Probabilistic Lifetime Prediction for vehicle fleets

The ability to reliably assess the condition of entire vehicle fleets is extremely important for automotive manufacturers. Accurate predictions of failure risks enable informed decisions regarding recalls, spare parts inventory, or quality cost forecasting.

From statistics to strategy

Traditional methods for predicting lifespan often only provide point forecasts without indicating uncertainty. This makes decisions about maintenance, recalls, or spare parts inventory risky. Additionally, many methods require deep expert knowledge and are not scalable.

IAV takes a different approach: with probabilistic models, not just a single value is estimated, but an entire probability distribution. This results in a much more robust picture of the future, providing a solid basis for decision-making.

 

The method: Probabilistic Lifetime Prediction (PLP)

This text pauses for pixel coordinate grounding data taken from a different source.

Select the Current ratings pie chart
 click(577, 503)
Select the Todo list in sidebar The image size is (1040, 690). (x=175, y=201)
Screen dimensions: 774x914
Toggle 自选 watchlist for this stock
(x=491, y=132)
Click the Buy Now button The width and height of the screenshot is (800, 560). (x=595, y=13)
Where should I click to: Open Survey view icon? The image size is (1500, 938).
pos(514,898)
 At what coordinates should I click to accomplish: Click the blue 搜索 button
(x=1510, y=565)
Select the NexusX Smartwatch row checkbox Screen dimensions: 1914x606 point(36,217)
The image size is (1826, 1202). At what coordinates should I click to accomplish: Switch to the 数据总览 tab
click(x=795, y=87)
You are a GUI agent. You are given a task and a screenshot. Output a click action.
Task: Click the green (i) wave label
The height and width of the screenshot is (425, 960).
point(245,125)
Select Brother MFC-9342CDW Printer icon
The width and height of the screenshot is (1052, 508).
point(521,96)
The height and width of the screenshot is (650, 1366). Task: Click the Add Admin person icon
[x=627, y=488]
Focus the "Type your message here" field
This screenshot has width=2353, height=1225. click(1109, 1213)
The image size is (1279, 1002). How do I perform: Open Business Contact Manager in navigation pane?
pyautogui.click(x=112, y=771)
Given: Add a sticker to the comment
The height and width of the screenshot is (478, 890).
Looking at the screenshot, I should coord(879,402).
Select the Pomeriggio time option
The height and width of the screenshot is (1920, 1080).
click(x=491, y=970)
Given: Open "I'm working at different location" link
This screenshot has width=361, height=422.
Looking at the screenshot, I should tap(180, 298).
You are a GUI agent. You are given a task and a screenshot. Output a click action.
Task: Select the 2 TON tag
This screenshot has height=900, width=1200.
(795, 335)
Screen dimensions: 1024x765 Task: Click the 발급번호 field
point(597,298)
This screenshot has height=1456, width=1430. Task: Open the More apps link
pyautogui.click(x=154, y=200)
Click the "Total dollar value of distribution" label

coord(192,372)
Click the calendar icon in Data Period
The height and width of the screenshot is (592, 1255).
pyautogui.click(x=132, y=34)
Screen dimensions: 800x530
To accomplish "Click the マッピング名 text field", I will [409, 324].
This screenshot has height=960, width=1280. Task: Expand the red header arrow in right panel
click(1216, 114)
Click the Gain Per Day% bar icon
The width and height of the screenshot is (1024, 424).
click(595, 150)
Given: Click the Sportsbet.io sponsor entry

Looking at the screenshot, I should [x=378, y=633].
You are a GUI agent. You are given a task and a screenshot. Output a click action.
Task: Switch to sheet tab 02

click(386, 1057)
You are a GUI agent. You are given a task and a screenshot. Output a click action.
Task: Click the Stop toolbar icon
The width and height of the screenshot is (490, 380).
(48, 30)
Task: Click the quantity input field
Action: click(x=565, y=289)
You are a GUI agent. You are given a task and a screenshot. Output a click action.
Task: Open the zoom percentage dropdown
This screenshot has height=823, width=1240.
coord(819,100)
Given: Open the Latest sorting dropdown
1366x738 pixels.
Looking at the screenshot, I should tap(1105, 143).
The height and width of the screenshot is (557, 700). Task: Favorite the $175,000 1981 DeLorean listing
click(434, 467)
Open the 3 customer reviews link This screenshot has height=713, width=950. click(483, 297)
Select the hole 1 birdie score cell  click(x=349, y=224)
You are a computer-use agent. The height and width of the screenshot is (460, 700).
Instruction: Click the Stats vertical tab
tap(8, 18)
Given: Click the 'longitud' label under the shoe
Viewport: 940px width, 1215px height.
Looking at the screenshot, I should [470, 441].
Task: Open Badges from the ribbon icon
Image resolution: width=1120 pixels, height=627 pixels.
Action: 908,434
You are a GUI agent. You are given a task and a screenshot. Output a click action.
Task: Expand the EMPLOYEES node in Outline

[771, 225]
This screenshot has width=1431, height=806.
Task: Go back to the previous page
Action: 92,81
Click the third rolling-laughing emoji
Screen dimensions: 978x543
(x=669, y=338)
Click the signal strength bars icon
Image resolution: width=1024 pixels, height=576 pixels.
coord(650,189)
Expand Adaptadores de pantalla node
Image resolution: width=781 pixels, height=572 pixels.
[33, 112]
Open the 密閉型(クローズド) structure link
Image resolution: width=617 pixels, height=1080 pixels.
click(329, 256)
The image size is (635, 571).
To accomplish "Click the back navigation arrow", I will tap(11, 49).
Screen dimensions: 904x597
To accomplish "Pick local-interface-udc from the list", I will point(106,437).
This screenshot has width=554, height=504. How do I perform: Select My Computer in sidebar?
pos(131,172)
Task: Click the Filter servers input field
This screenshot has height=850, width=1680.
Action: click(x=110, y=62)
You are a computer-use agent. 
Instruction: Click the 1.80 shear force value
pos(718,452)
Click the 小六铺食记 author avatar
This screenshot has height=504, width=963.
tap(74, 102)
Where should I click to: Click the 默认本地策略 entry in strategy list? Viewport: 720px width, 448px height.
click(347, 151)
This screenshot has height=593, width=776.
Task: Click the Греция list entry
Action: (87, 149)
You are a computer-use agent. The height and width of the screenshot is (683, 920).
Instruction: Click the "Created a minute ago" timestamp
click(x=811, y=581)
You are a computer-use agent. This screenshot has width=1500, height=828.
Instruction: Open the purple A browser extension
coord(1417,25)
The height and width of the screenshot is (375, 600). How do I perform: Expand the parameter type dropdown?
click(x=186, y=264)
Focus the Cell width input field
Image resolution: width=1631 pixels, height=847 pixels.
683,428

IAV has developed the Hirundo service for lifespan prediction (Probabilistic Lifetime Prediction), which combines statistics and machine learning. This patented method has been validated by a leading research institute and is now used there as a standard for warranty forecasts.

The PLP Hirundo is available as Software-as-a-Service – fully automated, scalable, and easy to use. All that is needed are common fleet data such as aging index and timestamps. The software takes care of the rest: from data cleaning to model selection to result presentation.

 

Two application examples from automotive and non-automotive practice

1. Predicting component failures

In the first example, failure statistics and fleet movements were combined. An individual mileage distribution is modeled for each vehicle. The failure probability is calculated using a weighted Weibull distribution – including uncertainty assessment. The result: a precise prediction of the number of future failures over defined periods.

 2. Predicting the lifespan of smart household appliances

In the second example, the method is applied to smart washing machines. The devices continuously transmit data to the manufacturer via the cloud – including error events such as motor wear or pump defects as well as aging indicators, such as the number of wash or rinse cycles. An individual usage distribution is modeled for each washing machine based on this data. The failure probability of individual components can thus be calculated using a weighted probability distribution – including explicit uncertainty assessment. The result: a precise forecast of the number of expected failures in the entire device inventory over defined periods.

 

The benefit: More security, lower costs

  • With the PLP Hirundo, OEMs receive a tool that goes far beyond traditional forecasting methods:
  • Reliable risk assessment: Uncertainties are explicitly considered.
  • Optimized spare parts logistics: Demand-oriented inventory instead of overproduction.
  • Efficient recall planning: Early identification of critical components.
  • Cost reduction: Through preventive measures and targeted maintenance.

 

The future is predictable

Probabilistic models like PLP show that modern data analysis can do more than just recognize trends. It creates trust in predictions – and thus in decisions. For OEMs, this means: fewer surprises, more control, and a real competitive advantage.